The output should be the records themselves, given again exactly.
______
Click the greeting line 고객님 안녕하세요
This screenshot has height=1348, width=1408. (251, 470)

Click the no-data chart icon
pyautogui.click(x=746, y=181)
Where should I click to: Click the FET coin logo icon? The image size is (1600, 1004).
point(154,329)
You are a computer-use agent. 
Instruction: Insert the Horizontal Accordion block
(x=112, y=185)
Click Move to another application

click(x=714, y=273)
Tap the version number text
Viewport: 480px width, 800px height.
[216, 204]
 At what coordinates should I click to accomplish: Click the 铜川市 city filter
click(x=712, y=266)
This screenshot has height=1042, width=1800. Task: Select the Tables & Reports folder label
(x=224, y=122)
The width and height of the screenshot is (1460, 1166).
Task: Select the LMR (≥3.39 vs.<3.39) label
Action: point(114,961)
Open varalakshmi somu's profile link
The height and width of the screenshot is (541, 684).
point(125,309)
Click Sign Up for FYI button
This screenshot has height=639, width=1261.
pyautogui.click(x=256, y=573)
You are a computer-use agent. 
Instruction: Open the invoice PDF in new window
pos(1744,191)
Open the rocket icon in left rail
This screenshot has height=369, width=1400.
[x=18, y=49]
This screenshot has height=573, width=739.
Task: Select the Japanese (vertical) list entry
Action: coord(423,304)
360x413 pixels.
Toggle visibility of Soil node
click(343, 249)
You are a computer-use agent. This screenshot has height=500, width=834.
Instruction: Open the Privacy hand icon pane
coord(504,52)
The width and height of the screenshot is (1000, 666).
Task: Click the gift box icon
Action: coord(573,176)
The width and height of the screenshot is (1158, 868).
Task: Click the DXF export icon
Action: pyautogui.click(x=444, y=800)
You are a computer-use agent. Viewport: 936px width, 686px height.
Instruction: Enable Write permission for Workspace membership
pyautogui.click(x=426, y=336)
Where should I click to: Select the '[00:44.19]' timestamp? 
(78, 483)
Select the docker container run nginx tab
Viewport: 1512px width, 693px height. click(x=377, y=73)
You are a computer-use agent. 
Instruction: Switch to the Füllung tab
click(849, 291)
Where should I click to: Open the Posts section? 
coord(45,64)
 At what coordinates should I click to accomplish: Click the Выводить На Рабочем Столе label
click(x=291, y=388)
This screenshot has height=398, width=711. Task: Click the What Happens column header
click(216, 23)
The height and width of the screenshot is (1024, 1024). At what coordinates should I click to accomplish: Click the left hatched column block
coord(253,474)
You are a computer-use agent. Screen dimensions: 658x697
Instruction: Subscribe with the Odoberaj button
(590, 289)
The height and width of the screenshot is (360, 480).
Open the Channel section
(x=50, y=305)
______
PROBLEM SOLUTION
Click the greeting line 고객님 안녕하세요
This screenshot has height=1348, width=1408. (251, 470)

Click the no-data chart icon
pyautogui.click(x=746, y=181)
Where should I click to: Click the FET coin logo icon? The image size is (1600, 1004).
point(154,329)
You are a computer-use agent. 
Instruction: Insert the Horizontal Accordion block
(x=112, y=185)
Click Move to another application

click(x=714, y=273)
Tap the version number text
Viewport: 480px width, 800px height.
[216, 204]
 At what coordinates should I click to accomplish: Click the 铜川市 city filter
click(x=712, y=266)
This screenshot has height=1042, width=1800. Task: Select the Tables & Reports folder label
(x=224, y=122)
The width and height of the screenshot is (1460, 1166).
Task: Select the LMR (≥3.39 vs.<3.39) label
Action: point(114,961)
Open varalakshmi somu's profile link
The height and width of the screenshot is (541, 684).
point(125,309)
Click Sign Up for FYI button
This screenshot has height=639, width=1261.
pyautogui.click(x=256, y=573)
You are a computer-use agent. 
Instruction: Open the invoice PDF in new window
pos(1744,191)
Open the rocket icon in left rail
This screenshot has height=369, width=1400.
[x=18, y=49]
This screenshot has height=573, width=739.
Task: Select the Japanese (vertical) list entry
Action: coord(423,304)
360x413 pixels.
Toggle visibility of Soil node
click(343, 249)
You are a computer-use agent. This screenshot has height=500, width=834.
Instruction: Open the Privacy hand icon pane
coord(504,52)
The width and height of the screenshot is (1000, 666).
Task: Click the gift box icon
Action: coord(573,176)
The width and height of the screenshot is (1158, 868).
Task: Click the DXF export icon
Action: pyautogui.click(x=444, y=800)
You are a computer-use agent. Viewport: 936px width, 686px height.
Instruction: Enable Write permission for Workspace membership
pyautogui.click(x=426, y=336)
Where should I click to: Select the '[00:44.19]' timestamp? 
(78, 483)
Select the docker container run nginx tab
Viewport: 1512px width, 693px height. click(x=377, y=73)
You are a computer-use agent. 
Instruction: Switch to the Füllung tab
click(849, 291)
Where should I click to: Open the Posts section? 
coord(45,64)
 At what coordinates should I click to accomplish: Click the Выводить На Рабочем Столе label
click(x=291, y=388)
This screenshot has height=398, width=711. Task: Click the What Happens column header
click(216, 23)
The height and width of the screenshot is (1024, 1024). At what coordinates should I click to accomplish: Click the left hatched column block
coord(253,474)
You are a computer-use agent. Screen dimensions: 658x697
Instruction: Subscribe with the Odoberaj button
(590, 289)
The height and width of the screenshot is (360, 480).
Open the Channel section
(x=50, y=305)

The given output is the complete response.